- Developer: Visco Corporation
- Publisher: Visco Corporation
- Platforms: Dreamcast, Nintendo 64
- Release: Nintendo 64: JP: April 28, 2000; Dreamcast: JP: December 21, 2000;
- Genre: Fishing
- Mode: Single-player

= Bass Rush: ECOGEAR PowerWorm Championship =

2000 video game

 is a fishing video game by Visco Corporation for the Dreamcast and Nintendo 64, released in 2000 in Japan.

==Gameplay==
Bass Rush: ECOGEAR PowerWorm Championship is a bass fishing game with 6 real lakes, more than 10 types of fish, and 124 types of both hard and soft lures, and virtual tournaments were held on the Internet with monthly rankings to allow players to compete in real time, and collect points for catching fish in mini-games. The game utilized the VMU memory card and fishing controller.
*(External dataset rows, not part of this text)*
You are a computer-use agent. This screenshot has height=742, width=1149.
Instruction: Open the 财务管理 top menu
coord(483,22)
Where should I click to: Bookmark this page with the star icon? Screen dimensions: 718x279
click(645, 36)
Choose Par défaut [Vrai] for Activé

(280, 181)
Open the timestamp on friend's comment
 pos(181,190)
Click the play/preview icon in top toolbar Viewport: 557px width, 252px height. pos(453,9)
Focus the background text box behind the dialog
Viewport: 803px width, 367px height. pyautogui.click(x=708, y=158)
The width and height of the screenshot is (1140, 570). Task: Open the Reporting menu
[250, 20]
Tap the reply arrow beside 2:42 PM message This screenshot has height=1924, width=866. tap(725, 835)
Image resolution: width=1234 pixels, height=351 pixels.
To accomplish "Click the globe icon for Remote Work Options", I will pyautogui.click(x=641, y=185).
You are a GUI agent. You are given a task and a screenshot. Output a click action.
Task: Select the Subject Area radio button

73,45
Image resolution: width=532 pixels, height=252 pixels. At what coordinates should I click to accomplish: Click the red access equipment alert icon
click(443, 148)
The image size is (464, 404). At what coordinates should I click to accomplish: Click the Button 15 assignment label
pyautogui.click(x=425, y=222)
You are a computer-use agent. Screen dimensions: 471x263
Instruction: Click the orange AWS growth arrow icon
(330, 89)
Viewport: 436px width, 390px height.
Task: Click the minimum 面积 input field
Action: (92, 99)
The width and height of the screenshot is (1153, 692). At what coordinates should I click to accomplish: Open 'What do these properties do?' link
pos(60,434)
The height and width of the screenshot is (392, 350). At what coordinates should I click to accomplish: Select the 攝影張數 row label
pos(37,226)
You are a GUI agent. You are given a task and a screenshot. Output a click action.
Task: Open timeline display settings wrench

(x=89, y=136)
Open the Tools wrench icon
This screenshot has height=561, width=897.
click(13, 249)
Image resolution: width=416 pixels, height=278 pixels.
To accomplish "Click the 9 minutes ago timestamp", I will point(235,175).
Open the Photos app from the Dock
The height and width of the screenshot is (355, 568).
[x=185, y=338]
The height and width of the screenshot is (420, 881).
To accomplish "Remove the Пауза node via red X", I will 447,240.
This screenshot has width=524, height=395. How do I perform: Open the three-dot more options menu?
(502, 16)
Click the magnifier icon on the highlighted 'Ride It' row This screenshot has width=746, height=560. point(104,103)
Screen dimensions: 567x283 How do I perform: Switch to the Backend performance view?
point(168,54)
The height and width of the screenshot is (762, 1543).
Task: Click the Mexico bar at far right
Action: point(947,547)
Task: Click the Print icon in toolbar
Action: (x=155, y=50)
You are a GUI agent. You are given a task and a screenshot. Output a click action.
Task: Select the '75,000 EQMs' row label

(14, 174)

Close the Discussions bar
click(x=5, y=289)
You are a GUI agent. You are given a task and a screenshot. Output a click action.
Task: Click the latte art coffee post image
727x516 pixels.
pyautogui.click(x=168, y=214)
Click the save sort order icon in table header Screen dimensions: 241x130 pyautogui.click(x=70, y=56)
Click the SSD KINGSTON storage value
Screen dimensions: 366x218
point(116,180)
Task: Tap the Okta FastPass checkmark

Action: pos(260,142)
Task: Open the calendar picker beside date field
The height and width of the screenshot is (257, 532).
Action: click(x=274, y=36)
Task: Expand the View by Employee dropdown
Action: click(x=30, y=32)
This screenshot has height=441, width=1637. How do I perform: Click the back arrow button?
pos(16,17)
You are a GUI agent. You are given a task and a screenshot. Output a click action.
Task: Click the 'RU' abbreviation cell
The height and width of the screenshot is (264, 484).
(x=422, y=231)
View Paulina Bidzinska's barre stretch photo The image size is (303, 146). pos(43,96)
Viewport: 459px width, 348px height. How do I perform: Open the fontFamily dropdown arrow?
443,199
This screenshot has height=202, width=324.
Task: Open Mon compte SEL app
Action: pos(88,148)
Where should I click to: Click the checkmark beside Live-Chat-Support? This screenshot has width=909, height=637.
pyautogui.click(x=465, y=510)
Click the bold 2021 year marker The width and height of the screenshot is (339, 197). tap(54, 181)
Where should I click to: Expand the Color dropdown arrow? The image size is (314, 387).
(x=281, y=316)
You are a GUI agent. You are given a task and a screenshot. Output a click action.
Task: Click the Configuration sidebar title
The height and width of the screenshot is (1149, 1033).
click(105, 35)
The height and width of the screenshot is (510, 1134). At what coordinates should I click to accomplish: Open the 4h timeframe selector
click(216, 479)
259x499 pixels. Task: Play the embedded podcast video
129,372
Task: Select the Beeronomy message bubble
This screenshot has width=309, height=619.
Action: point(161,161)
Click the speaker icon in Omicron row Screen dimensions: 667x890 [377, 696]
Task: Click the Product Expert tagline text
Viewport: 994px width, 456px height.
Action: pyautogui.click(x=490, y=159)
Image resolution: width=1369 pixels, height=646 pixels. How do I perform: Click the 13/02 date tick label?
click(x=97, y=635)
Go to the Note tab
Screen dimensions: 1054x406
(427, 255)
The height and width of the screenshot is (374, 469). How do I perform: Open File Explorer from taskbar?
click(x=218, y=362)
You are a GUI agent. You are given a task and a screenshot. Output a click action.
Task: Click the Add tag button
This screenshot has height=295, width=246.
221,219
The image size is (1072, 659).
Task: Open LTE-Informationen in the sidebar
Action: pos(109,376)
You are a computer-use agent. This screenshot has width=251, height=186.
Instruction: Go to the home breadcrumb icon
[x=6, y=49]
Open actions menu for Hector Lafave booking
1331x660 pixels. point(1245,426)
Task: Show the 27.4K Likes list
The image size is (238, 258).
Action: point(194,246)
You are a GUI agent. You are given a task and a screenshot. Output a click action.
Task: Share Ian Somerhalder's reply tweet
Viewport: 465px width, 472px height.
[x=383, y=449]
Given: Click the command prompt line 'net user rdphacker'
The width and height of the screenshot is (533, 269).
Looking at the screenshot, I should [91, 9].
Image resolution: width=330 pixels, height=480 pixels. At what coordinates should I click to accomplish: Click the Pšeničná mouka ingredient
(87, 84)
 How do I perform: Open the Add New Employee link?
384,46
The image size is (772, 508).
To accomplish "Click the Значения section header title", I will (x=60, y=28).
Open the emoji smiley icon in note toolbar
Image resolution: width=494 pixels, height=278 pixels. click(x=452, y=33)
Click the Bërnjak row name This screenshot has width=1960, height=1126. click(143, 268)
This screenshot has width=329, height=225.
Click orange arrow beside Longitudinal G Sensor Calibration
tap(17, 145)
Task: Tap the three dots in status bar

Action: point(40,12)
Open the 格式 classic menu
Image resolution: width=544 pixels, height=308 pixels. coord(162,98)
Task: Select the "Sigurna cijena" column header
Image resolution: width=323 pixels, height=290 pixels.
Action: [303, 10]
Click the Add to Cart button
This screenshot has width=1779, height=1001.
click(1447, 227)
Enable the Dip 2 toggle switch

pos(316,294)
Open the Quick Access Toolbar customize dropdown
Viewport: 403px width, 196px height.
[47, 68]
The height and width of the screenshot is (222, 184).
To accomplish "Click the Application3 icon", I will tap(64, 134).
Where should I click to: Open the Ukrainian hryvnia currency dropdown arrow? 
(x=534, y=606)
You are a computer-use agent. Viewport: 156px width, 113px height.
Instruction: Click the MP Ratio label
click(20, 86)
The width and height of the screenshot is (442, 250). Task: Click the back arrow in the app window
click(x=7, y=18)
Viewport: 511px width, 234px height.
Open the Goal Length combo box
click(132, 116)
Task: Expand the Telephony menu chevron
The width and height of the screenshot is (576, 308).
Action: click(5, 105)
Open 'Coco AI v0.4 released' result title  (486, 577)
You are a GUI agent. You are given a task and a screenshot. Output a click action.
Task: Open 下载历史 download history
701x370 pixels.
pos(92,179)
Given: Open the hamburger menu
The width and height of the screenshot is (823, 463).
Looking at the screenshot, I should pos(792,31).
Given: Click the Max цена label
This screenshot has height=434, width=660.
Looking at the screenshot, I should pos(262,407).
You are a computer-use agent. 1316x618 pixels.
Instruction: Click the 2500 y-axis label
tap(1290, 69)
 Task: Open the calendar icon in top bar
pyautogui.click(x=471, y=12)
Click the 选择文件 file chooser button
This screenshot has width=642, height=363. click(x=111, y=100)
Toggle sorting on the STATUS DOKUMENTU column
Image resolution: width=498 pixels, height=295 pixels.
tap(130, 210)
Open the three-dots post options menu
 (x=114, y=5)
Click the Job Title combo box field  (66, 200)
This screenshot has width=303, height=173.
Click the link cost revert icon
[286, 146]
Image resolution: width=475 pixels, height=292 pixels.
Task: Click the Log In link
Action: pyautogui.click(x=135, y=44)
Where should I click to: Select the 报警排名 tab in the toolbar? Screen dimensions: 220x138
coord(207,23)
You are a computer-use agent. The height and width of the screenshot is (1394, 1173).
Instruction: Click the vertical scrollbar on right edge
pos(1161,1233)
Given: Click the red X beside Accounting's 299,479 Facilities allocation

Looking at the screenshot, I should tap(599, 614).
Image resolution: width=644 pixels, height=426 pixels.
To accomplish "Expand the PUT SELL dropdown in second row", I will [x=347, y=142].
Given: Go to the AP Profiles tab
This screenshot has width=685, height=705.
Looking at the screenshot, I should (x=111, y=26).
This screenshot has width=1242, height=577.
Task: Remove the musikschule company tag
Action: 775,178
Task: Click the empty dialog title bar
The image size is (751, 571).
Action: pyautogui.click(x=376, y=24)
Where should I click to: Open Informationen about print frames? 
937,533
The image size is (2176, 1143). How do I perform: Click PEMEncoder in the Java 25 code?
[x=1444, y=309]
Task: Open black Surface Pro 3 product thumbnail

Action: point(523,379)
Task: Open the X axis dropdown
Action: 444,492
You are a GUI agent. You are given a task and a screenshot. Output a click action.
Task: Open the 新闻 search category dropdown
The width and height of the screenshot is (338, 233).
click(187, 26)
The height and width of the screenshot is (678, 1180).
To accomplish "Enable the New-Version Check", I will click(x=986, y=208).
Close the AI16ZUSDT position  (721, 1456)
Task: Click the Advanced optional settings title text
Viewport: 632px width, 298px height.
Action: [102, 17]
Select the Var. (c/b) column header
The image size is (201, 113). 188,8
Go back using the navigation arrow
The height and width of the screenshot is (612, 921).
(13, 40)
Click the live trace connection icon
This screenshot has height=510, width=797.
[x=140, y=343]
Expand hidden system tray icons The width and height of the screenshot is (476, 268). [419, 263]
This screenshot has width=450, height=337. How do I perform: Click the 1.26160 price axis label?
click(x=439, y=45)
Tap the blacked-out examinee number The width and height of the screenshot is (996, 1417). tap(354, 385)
The game featured two playable characters, a man and a woman.

The gameplay has been described as more realistic compared to Sega Bass Fishing.

==Development and release==
It was released in April 2000 for Nintendo 64, and an upgraded version called Bass Rush Dream was released in December 2000 on Dreamcast.

==Reception==
Eric Bratcher reviewed the Dreamcast version of the game for Next Generation, rating it one star out of five, and stated that "we love fishing games, but we can't think of a single reason to own this one." He also called the game "boring" and was critical of animation and the environments.

In Japan, Dreamcast Magazine rated the game at 67%, Famitsu rated it at 65%, and Dorimaga rated it at 82%.